PROBLEM
List each line of the data below that contains the word "Where", treating uppercase and lowercase as distinct.

SOURCE MATERIAL
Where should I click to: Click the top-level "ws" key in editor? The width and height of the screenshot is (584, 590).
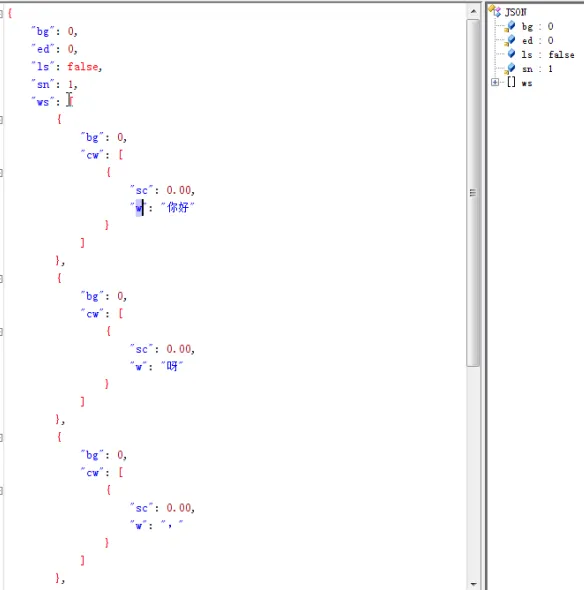click(x=43, y=102)
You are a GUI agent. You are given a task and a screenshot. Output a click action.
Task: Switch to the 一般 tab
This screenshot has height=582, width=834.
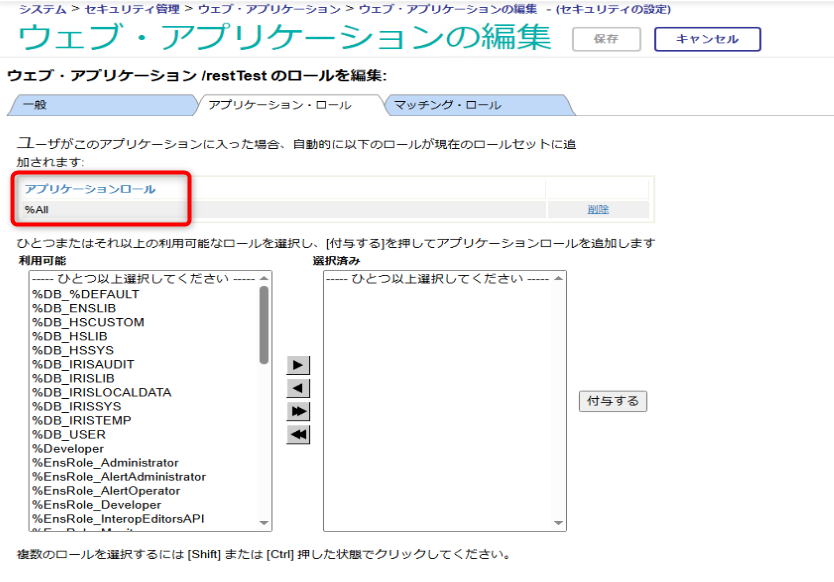100,105

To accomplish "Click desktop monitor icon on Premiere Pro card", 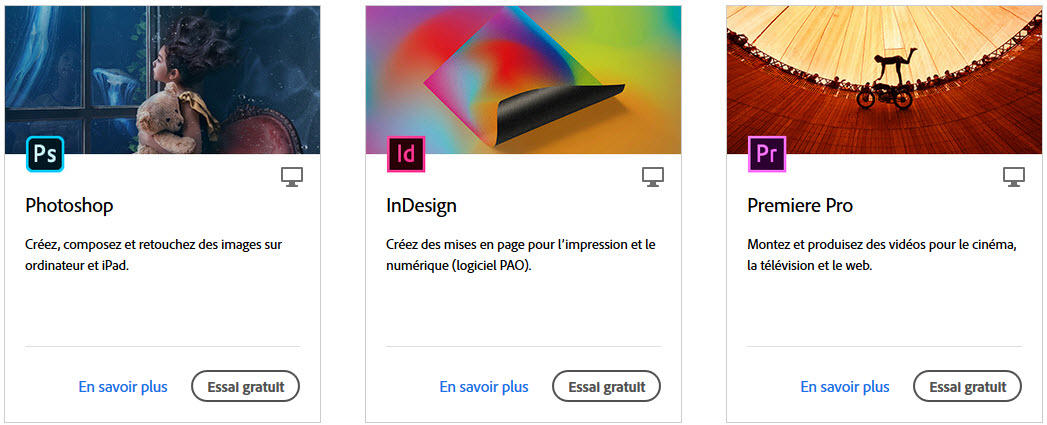I will pos(1014,177).
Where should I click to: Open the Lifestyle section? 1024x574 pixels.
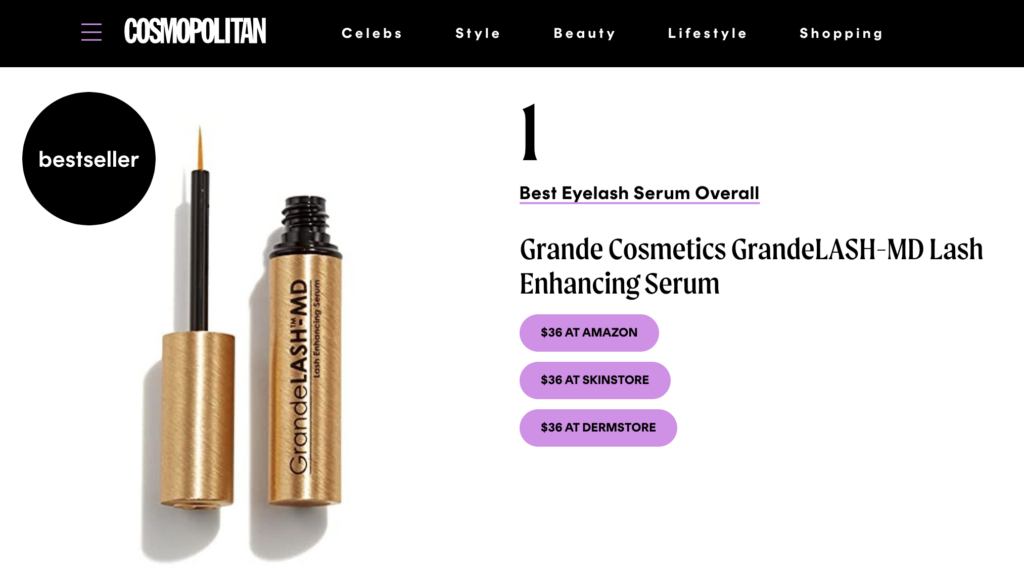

SOLUTION FOR THIS EXERCISE
Where should I click to: Click the top-level "ws" key in editor? The width and height of the screenshot is (584, 590).
Where should I click to: Open the Lifestyle section? 1024x574 pixels.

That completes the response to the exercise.